What do you mean by “angular ranges”? Do you mean camera altitude and azimuth (where it points) or the field of view angles (pan/wide/narrow view)?

regards,

Paulo

Hi Paulo,

Here I was referring to the the field of view . So for instance, the horizontal range (115 for binocular) and 135 deg in horizontal and say 100 for the vertical range.

thanks,

M

Hello,

`vtkCamera`

has the `setViewAngle(double)`

method which sets the field-of-view angle (30º by default, ignored if projection is set to parallel). It is not possible to set two angles with that method. To achieve that (you’ll end up with distorted aspect ratio, I must warn you) you have to call `UseExplicitProjectionTransformMatrixOn()`

and set the projection matrix manually. Please, take a look at this (c++ - What is the difference between ProjectionTransformMatrix of VTK and GL_PROJECTION of OpenGL? - Stack Overflow) to get started with setting projection matrices. Even though, you can’t set the vert/horiz angles directly. You have to express them as vert/horiz and horiz/vert ratios. In the figures below, you have a typical viewing frustum used in perspective projection and how the parameters relate to elements in the projection matrix further below.

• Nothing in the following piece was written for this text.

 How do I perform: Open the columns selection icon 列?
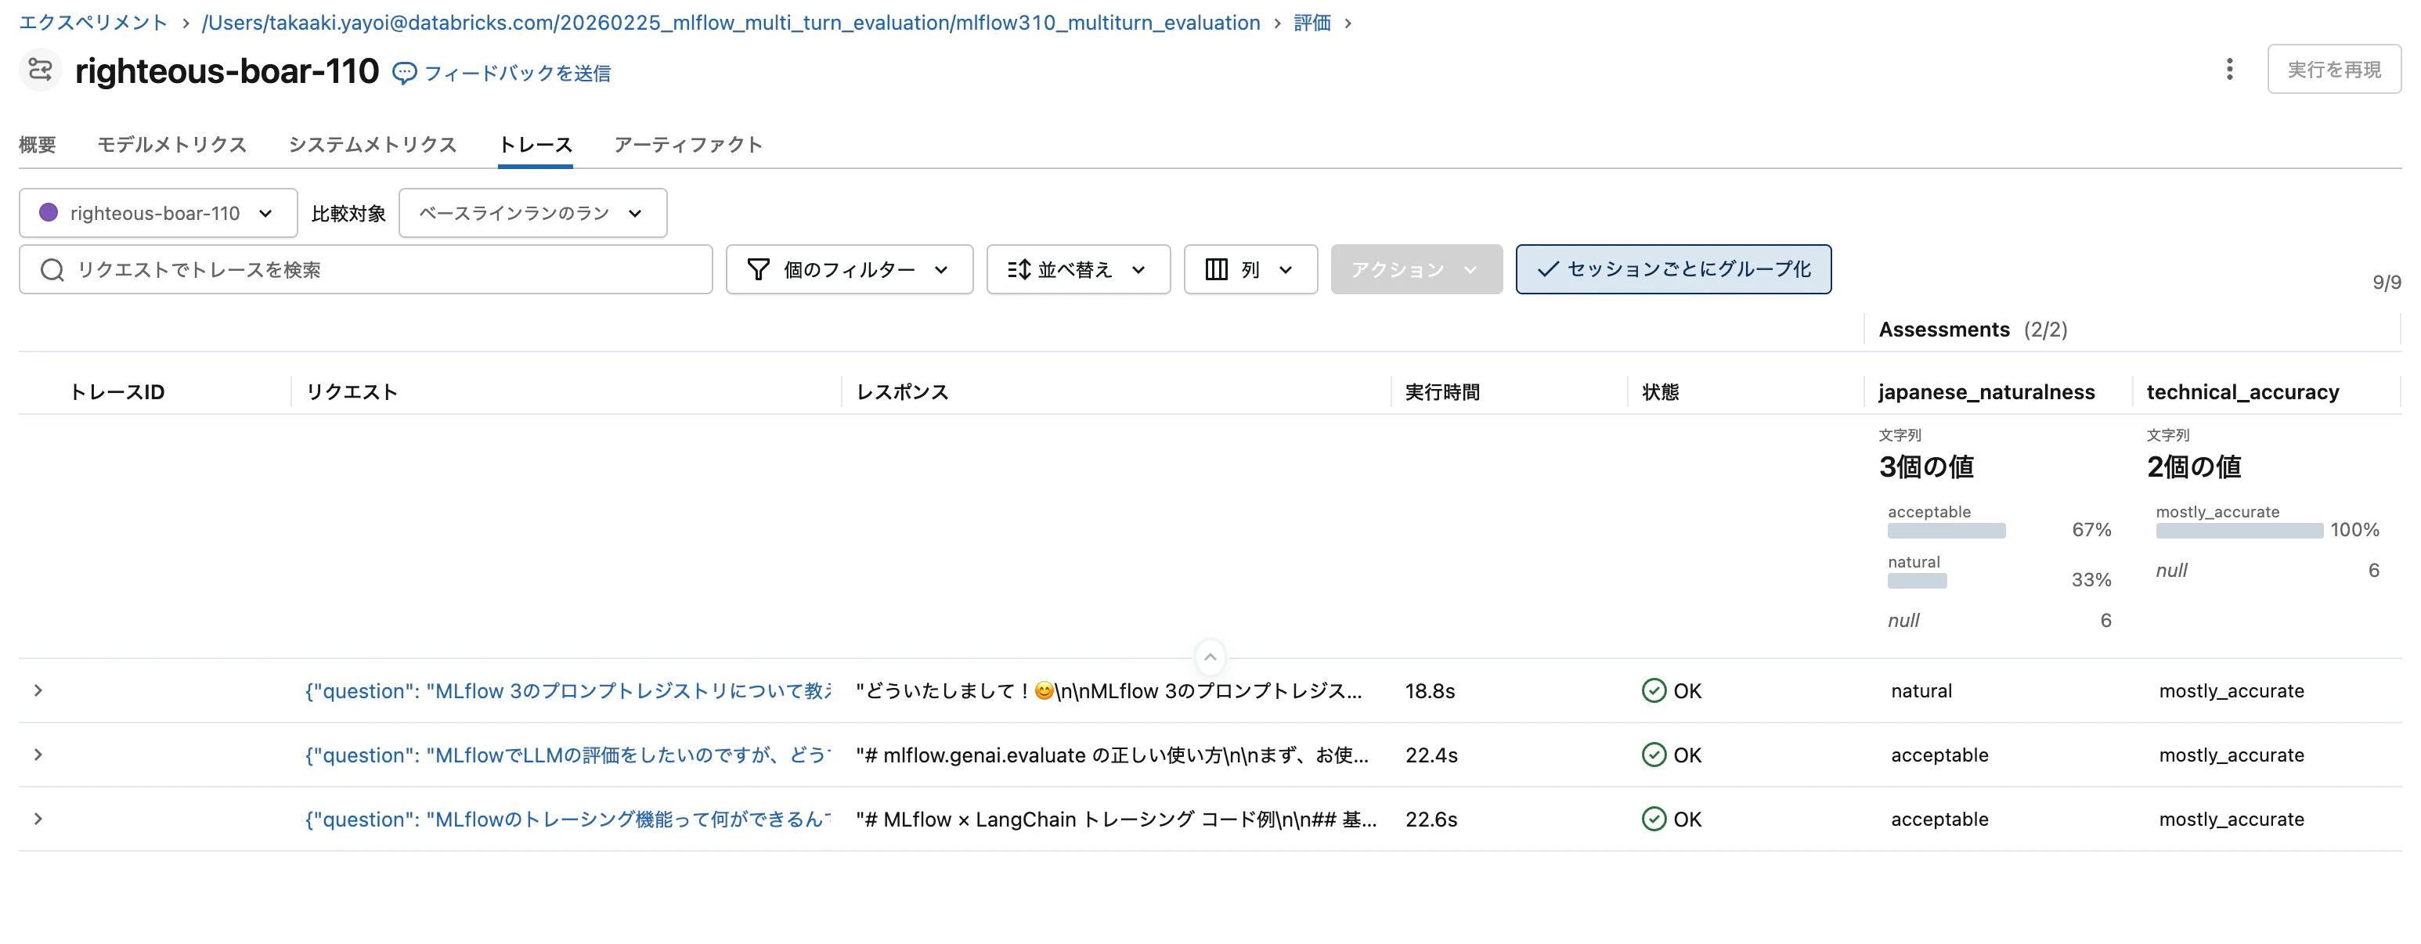(x=1217, y=269)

figures taken from: OpenGL “Red Book”.

take care,

Paulo

Thank you Paulo.

Just a quick follow up. So from what you say I’d gather that by knowing any of the visual angles (whether the vertical or the horizontal) and dividing by the size (in pixels) of the window, we should be able to determine what is the angle subtended by each pixel. Correct?

I’d say that your rationale is accurate for the “pixels” of our retina, which is a spherical sensor. However, that is not accurately valid when we talk about planes. If you imagine the pixels farthest from the screen center, they will cover lower angles (see figure below). But your calculation is an estimate good enough provided the field of view angle is not too large. The angular size of the pixel right in front of the camera is maximum and decreases asymptotically with the distance from the center, more or less like a Gaussian curve with a large sigma.

Thank you Paulo! Indeed, my thinking was based on a previous model I had worked on which used a spherical projection. Thanks for the clarification!